日本のテレビ番組「世界ふしぎ発見」第1222回、一番遠い親日国アルゼンチンに渡ったサムライ2012年3月10日放送で取材を受けたティントレリア・ノエミの湯浅夫妻。その時のレポーターと一緒に記念撮影。最初ブラジルに渡り、アルゼンチンに移り洗濯屋を営んでいた叔父湯浅馨氏の呼び寄せで、1950年にアルゼンチンに来た湯浅安伸氏と1955年花嫁移住の湯浅雅代氏。店舗に飾ってあった。2021年まで営業(湯浅家提供)

13 子どもたちの教育と近所づきあい

 戦争が勃発し、アルゼンチンは最後まで参戦しなかったけれども、結局は敵性語、敵国の言葉を習っているとして日本語学校は閉鎖に追いやられた。校舎を没収された学校もあったそうだ、かわいそうなことだった。
 それでもどこかの家庭の持ち回りで国語教育は続けられた。日本人が集まっているという評判になり監査の人が来れば決まって、この子たちは日本語ではなくスペイン語を習っているのだという口裏を合わせることになっていた。
 事実、家庭では日本語ばかり話すため、学齢期にスペイン語即ちアルゼンチンの国語のレングアの補講を、言葉だけではなく算術やいろいろな課目のためにしてもらわなければならない児童も多くいたからである。
 その頃私は子宝にまた恵まれた。そのためできる限りのことをしていた。例えば、預けられた背広の袖のボタンが取れかかっていると縫い付けてやるなど細かい作業をした。洗濯屋だから洗濯をすればいいのであるが、そんなところがほつれていれば気になるし、そのまま返すわけにはいかないと思った。

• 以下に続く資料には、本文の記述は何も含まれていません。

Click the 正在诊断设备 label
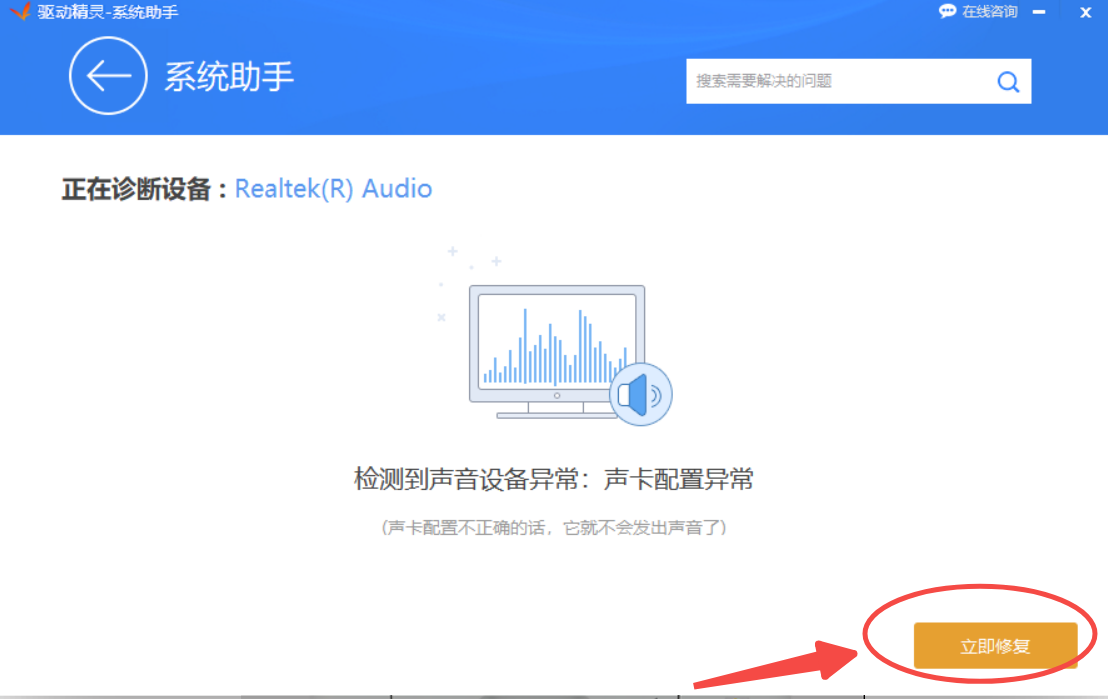1108x699 pixels. pyautogui.click(x=145, y=189)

 それにときには型崩れをする衣類もあったね。そんな場合には特に知らせてあげたよ。こんな悪い素材の物を買っちゃあだめですよってね。洗濯前にポケットなどを点検するんだが、ある日よく膨らんでいるので手を入れると、お札でいっぱいの財布がごっそり入っていたこともあった。
 アルゼンチン人の洗濯屋でそんなことをしたら、背広を取りに来たとき、財布なんてありませんでした、さあ、どうしたんでしょうね、とそれで終っちまうよ。もちろん私は財布を取り出して、洗濯が終わったらまた元通り入れて返した。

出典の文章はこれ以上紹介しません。